Australians are not renowned for being patient with their wine, statistically speaking. It is thought that well over 80% of the wine is consumed within 24 hours of being purchased. In which case, it may be that the topic of cellaring wine is probably of little interest to the majority of the wine-drinking public. But this is a wine column, so please indulge me!

So how do we decide if a red or white is worthy of taking up space in our home cellars? Short of asking the winemaker, there are a few simple rules that can be used as a general guide:

  • In a white wine, high sugar levels are a natural preservative – so sauternes and stickies will normally endure with time on their side.
  • High acidity in white wines will give a resilience to chemical changes and increase endurance.
  • Higher levels of alcohol will also enable a wine to stand the test of time.
  • Tannins allow red wines to develop over time and mellow with age.
  • A wine that isn’t complex (think balance and integrity) in its youth will not become complex in time.
  • Lower priced wines are rarely worthy of taking up space on the rack!
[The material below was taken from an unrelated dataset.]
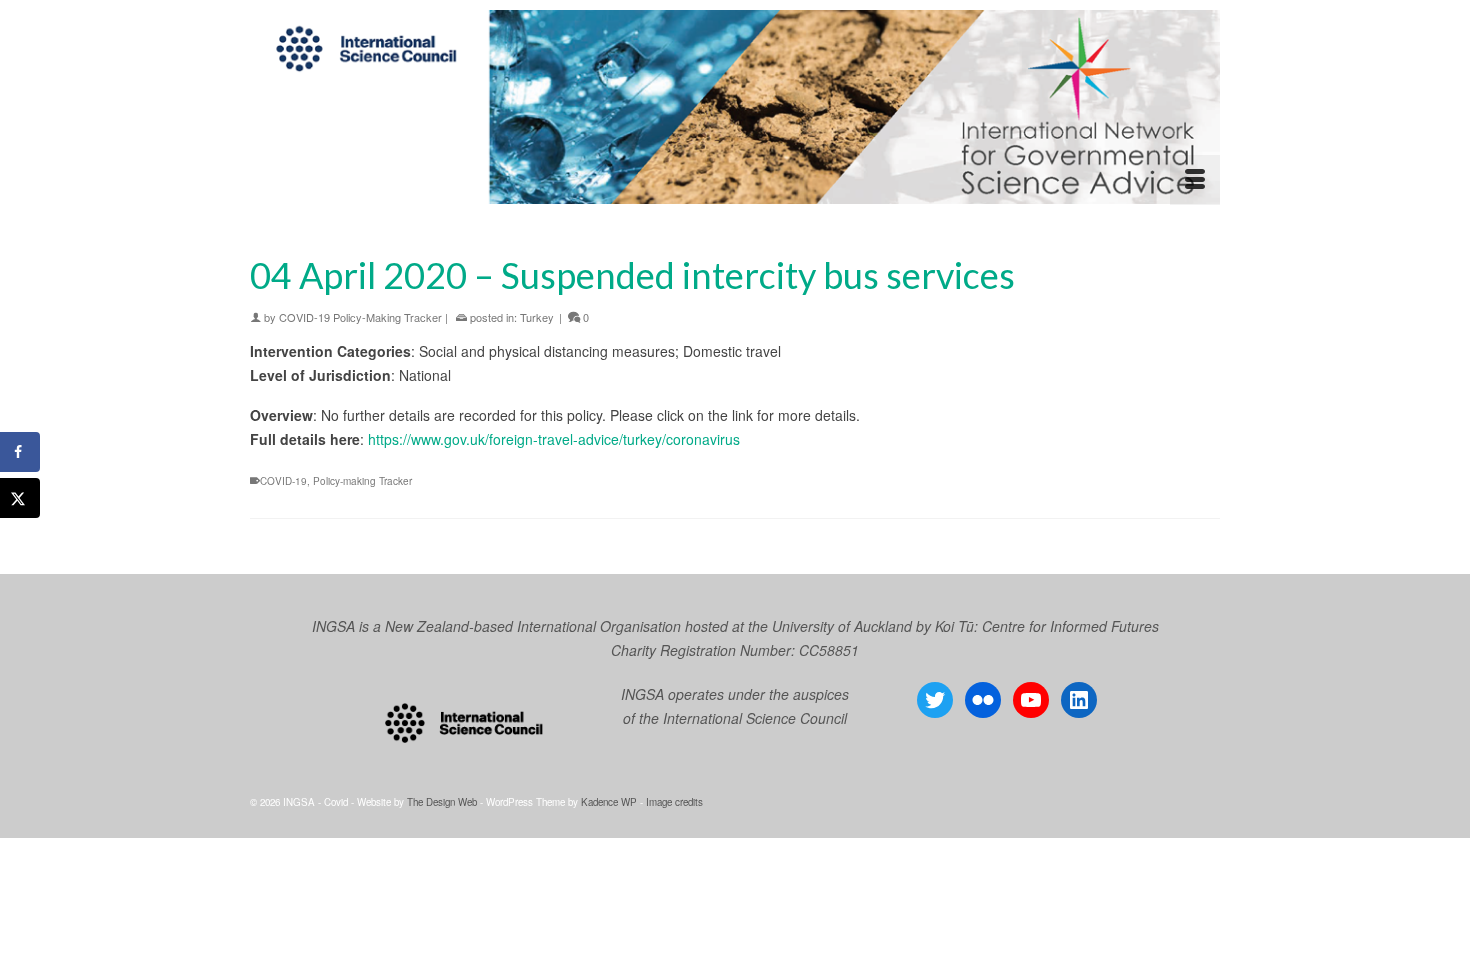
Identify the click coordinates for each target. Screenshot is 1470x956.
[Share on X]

Although it’s a tad unfair to generalise, it’s not likely that the average sauvignon blanc or pinot gris will be drinkable in 20 years’ time, but a highly acidic riesling or chardonnay might be. And among the reds, it’s far more likely that a tannic cabernet or shiraz will become more approachable with time on its side, than a lighter merlot or grenache. I have a cellar that’s overweight in old Hunter Valley Semillon and Clare Valley Riesling – mainly because the higher acidity of the styles should give it legs to see the distance. But that’s not to say that a well-crafted chardonnay won’t cellar well as the acidity in many of our premium products is more than sufficient to give them the potential to attractively see out their 21st birthday!

On the red wines racks, I tend to be patient with Italian styles like Barolo and Amarone or with the French Bordeaux and Bourgogne pinot noir. Among the Australian reds, a Coonawarra Cabernet Sauvignon will generally have enough tannin to develop nicely in time, as will a highly alcoholic Barossa Shiraz or an Adelaide Hills Nebbiolo. But the well-credentialled classics like the shiraz offerings from Penfolds or The Clonakilla Shiraz Viognier are as reliable as any; though most Clare Valley reds will also ably represent their region in the age-ability stakes.

My mother used to tell me that bad experiences are only mistakes if you don’t learn from them, so I plan to take a new approach following my recent Grange tragedy – share the mature wines in the cellar with appreciative friends before it’s too late. Any takers for a vertical clean-ut of my Langmeil Freedom Shiraz?